FreeNAS as configuration backup; isolate customers

[hvdkooij]

I was looking wether or FreeNAS will fit the bill.

We are looking for a solution on which we can create customer accounts. These account can only use SCP and ftp(s) to store configuration backups. These customer may not see the other customers. They must have no way of even knowing which other customers are using this backup.

We also have engineers that may need to access the customers configuration and download whatever they need. This might also be done through fileshares or something else.
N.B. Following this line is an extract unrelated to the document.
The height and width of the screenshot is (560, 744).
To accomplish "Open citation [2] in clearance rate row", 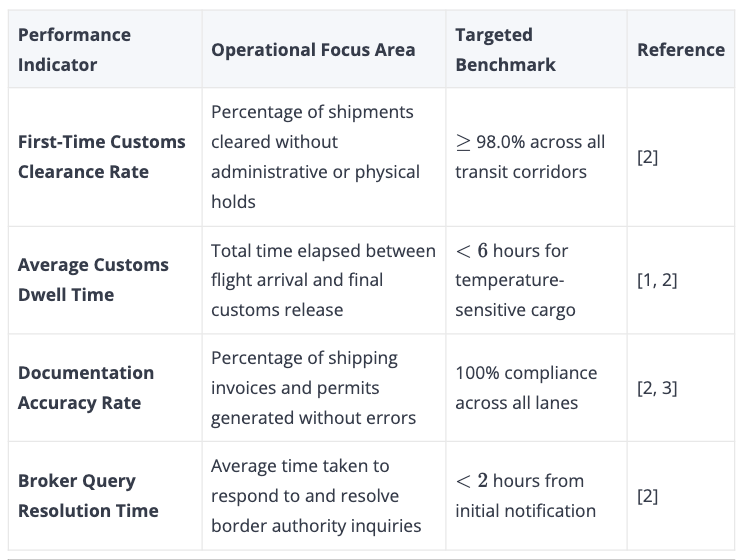I will [x=648, y=157].
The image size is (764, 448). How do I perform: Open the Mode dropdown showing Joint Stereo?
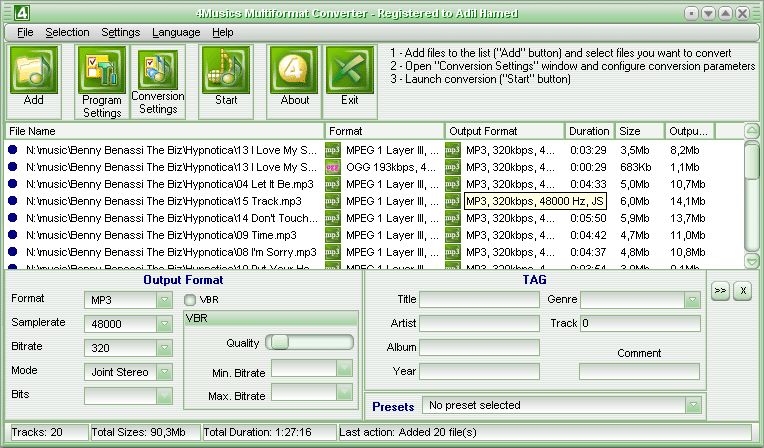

Is this easy to setup with FreeNAS? I did do a simple test setup in a VM just to test the concept. But I guess I might just no get the concepts right as I could not build something like that.

 

[dlavigne]

For the customers, you could use either an FTP chroot or an SFTP chroot, both of which are described in the User Guide.

 

[hvdkooij]

Right. I read through the sections. The issue with chroot is puzzeling me. To the best of my knowledge if any client is able to break chroot then the server is to blame.
But it seems I must use 1 account for SCPONLY, 1 account for SFTP and 1 account for FTP for just 1 customer. Is that correct?
Like:
customer1-ftp
customer1-scp
customer1-sftp

 

[dlavigne]

No, you only need one account per user and typically you are creating a dataset and using that as the share/homedir for that user. But you need to decide how the user will access their data. If the user's shell is scponly, that is all they can do. Otherwise, determine if the user will be using ssh or ftp to access their files and setup that chroot.

 

[hvdkooij]

The issue is that we have customers that use scp from their firewall. ftp from other devices.
How do we handle that? Multiple accountsa with the same UID?

 

[cyberjock]

You do one account per human being (yes, you can do more but that adds even more complexity). But you must set up permissions as appropriate.